PROBLEM DESCRIPTION
Convert the rows, from the first line through the line containing "pos(410,16)", into a JSON list of strings with one string per line and any blank lines left out.

Rows on target coordinates
====================
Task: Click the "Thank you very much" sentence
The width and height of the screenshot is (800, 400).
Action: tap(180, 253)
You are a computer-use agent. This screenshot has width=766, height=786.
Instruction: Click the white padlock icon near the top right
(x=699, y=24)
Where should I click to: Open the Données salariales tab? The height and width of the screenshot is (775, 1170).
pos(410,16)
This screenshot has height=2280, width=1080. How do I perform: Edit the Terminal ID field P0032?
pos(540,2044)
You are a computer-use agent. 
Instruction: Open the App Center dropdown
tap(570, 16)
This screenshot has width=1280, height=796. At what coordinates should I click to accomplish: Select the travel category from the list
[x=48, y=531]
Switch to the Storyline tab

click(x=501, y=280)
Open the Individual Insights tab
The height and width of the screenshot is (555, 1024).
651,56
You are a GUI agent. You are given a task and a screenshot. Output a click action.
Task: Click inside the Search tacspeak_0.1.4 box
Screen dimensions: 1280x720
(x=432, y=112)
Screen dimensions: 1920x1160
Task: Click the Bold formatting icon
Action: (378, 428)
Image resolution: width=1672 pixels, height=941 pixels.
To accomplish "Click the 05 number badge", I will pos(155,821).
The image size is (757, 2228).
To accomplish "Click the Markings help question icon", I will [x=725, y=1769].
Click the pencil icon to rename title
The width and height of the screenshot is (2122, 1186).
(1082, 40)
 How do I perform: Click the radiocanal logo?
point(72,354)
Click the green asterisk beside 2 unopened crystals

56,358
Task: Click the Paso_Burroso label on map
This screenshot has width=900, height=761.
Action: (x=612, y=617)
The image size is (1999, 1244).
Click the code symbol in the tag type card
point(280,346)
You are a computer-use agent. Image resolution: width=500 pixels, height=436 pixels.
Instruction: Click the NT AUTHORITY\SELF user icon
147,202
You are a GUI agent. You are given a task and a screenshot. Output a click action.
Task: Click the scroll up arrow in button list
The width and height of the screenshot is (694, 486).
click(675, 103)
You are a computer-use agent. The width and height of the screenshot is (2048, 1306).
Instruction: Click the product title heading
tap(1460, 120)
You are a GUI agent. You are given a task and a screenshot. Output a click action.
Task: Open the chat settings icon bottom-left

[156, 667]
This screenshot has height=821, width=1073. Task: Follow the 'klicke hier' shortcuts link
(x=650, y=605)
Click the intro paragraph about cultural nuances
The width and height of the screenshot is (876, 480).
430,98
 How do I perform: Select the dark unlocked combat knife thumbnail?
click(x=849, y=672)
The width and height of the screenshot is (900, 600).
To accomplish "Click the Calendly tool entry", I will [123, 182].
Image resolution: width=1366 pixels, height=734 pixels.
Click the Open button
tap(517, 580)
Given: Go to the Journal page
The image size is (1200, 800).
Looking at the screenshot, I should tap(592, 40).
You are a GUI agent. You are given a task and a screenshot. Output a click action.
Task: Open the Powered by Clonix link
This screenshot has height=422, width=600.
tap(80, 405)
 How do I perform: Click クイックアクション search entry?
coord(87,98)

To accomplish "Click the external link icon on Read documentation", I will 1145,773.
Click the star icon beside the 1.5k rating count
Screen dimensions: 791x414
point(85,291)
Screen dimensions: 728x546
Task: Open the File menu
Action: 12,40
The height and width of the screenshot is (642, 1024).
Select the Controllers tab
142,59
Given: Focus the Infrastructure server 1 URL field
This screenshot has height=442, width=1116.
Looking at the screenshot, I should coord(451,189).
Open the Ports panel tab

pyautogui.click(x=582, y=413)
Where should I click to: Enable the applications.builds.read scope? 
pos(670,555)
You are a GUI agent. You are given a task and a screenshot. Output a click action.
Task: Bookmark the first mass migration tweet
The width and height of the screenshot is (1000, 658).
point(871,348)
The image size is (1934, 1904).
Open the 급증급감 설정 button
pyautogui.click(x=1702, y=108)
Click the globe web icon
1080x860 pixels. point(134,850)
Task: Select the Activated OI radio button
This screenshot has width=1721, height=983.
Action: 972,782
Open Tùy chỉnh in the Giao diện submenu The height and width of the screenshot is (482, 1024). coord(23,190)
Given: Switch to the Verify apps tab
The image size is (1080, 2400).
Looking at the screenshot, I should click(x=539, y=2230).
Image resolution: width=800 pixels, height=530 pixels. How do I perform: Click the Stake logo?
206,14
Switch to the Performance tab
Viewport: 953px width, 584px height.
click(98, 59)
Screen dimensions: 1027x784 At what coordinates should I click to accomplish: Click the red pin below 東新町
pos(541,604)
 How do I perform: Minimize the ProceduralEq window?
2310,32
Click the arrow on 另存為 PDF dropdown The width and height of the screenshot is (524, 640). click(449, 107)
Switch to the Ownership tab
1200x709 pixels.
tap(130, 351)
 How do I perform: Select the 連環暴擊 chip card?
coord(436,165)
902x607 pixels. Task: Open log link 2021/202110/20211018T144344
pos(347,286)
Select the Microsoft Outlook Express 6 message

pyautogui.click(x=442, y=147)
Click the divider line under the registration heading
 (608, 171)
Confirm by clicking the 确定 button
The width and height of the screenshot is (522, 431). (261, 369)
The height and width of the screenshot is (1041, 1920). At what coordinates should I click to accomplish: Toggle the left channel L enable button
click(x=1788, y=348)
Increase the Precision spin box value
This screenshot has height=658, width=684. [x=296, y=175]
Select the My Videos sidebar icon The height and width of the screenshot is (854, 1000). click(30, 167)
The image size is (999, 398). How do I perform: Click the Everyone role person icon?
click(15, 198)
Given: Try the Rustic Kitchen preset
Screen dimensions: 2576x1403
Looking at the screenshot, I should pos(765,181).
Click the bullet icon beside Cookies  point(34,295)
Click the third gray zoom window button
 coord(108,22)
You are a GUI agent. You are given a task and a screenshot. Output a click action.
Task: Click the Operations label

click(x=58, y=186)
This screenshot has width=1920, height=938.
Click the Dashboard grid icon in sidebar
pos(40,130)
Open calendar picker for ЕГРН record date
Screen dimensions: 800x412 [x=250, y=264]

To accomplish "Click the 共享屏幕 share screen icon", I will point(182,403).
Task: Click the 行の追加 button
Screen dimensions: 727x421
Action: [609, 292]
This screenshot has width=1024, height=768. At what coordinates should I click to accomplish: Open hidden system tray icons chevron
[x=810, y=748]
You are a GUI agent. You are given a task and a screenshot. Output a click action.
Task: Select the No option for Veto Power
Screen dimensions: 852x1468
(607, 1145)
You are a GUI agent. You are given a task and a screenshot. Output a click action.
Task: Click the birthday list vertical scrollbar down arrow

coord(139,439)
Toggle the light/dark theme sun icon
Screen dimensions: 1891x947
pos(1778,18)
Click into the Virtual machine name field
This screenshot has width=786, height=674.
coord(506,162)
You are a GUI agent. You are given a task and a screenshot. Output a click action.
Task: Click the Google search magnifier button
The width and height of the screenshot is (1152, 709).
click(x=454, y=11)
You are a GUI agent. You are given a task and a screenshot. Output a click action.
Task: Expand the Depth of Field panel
====================
SOLVED EXERCISE
[
  "Task: Click the \"Thank you very much\" sentence",
  "The width and height of the screenshot is (800, 400).",
  "Action: tap(180, 253)",
  "You are a computer-use agent. This screenshot has width=766, height=786.",
  "Instruction: Click the white padlock icon near the top right",
  "(x=699, y=24)",
  "Where should I click to: Open the Données salariales tab? The height and width of the screenshot is (775, 1170).",
  "pos(410,16)"
]